Correndo contra o relógio e a complexidade da matéria, o Congresso Nacional concluiu ontem o exame e a votação do Orçamento de 2001. Com isso, conseguiu evitar a paralisação dos serviços da União, já que, de acordo com a nova Lei de Diretrizes Orçamentárias, o Governo estaria impedido de ter acesso a parcelas mensais correspondentes a 1/12 do Orçamento para honrar seus compromissos. Essa disposição revogou a tradição de o Executivo sacar os chamados duodécimos enquanto o Congresso não aprovasse o Orçamento, possibilidade que, muitas vezes, levou a atrasos de até seis meses na votação da proposta orçamentária.

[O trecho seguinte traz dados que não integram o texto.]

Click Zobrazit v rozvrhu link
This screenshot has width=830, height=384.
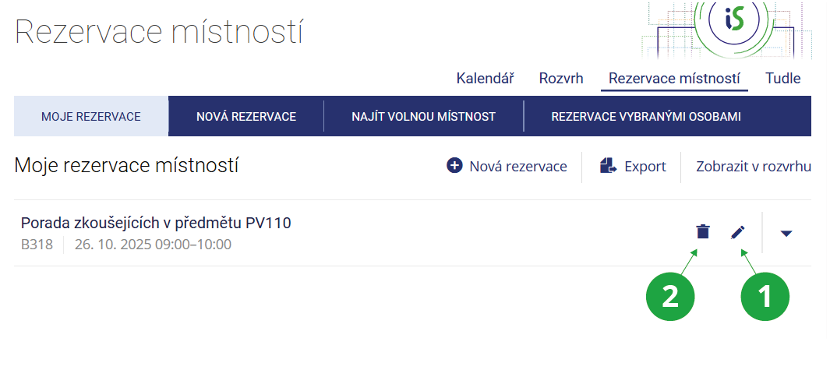point(754,166)
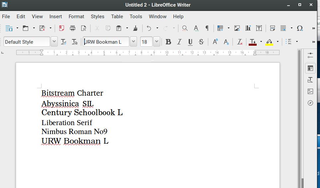
Task: Click the Clone Formatting paintbrush icon
Action: point(135,28)
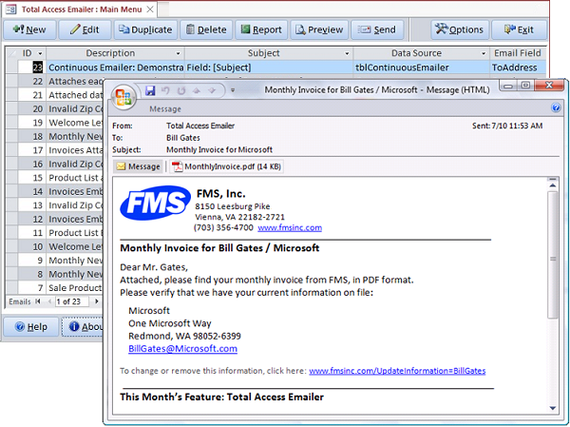The width and height of the screenshot is (570, 427).
Task: Send the email blast
Action: point(377,29)
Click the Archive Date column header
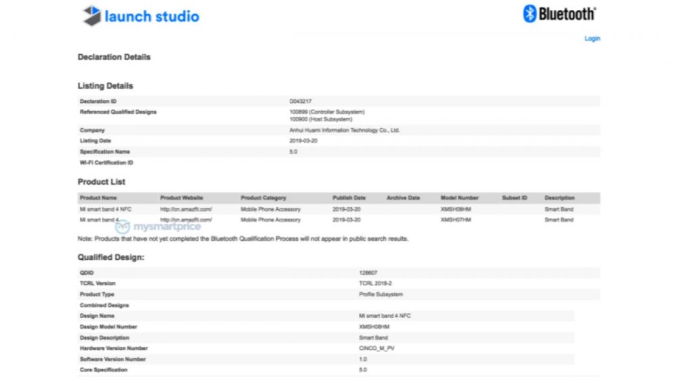This screenshot has height=379, width=677. tap(403, 198)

O Orçamento de 2001 soma R$ 950,2 bilhões - R$ 11 bilhões a mais que o valor proposto pelo Executivo. Desse total, R$ 18 bilhões serão destinados para investimentos, um volume recorde nos últimos cinco anos. A área social ficou com um terço desse valor. A proposta orçamentária garantiu ainda recursos para o aumento do salário mínimo para R$ 180 e para o Fundo de Combate à Pobreza.

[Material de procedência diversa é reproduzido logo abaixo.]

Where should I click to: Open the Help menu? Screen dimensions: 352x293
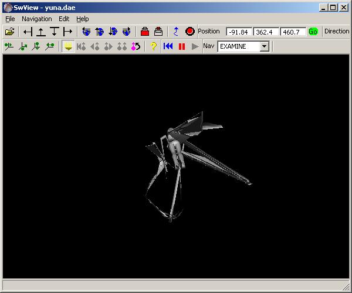coord(83,19)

O Orçamento dá liberdade aos Ministros de Estado para decidir onde e em que programas irão gastar mais de R$ 6 bilhões.
Para chegar até o Plenário, foram necessárias horas de debates na Comissão Mista. Os trabalhos entraram pela madrugada de quinta-feira e foram retomados pela manhã. Ás 16 horas, 88 dos 484 destaques apresentados foram aprovados pela comissão.

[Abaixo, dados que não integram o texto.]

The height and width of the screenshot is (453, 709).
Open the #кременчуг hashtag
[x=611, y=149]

As obras com suspeitas de irregularidades não receberam recursos. Atendendo recomendação do Tribunal de Contas da União, os parlamentares separaram essas obras para que, posteriormente, sejam executadas quando não estiverem mais sob suspeição.
De acordo com o Presidente da Comissão Mista de Orçamento, Alberto Goldmann (PSDB-SP), a aprovação da proposta orçamentária do ano que vem foi uma vitória do Legislativo e de toda a sociedade.
"Eu acho que foi uma vitória, porque, num primeiro momento, muito pouca gente acreditava no Congresso. Os próprios congressistas não acreditavam que houvesse número para votar, que a Comissão conseguisse votar o Orçamento. Mas ficou demonstrado que quando o Congresso é chamado, quando é preciso para o País ele atende".
O presidente do Congresso, Antônio Carlos Magalhães, anunciou que a convocação extraordinária do Congresso terá início no próximo dia 22 de janeiro. Ele informou que a data foi definida depois de entendimentos com o Presidente da República. Na pauta da convocação, que deverá se encerrar em 14 de fevereiro, os deputados deverão votar projetos que estão em tramitação na Câmara, além da apreciar medidas provisórias, que o Governo deverá reeditar nos próximos dias.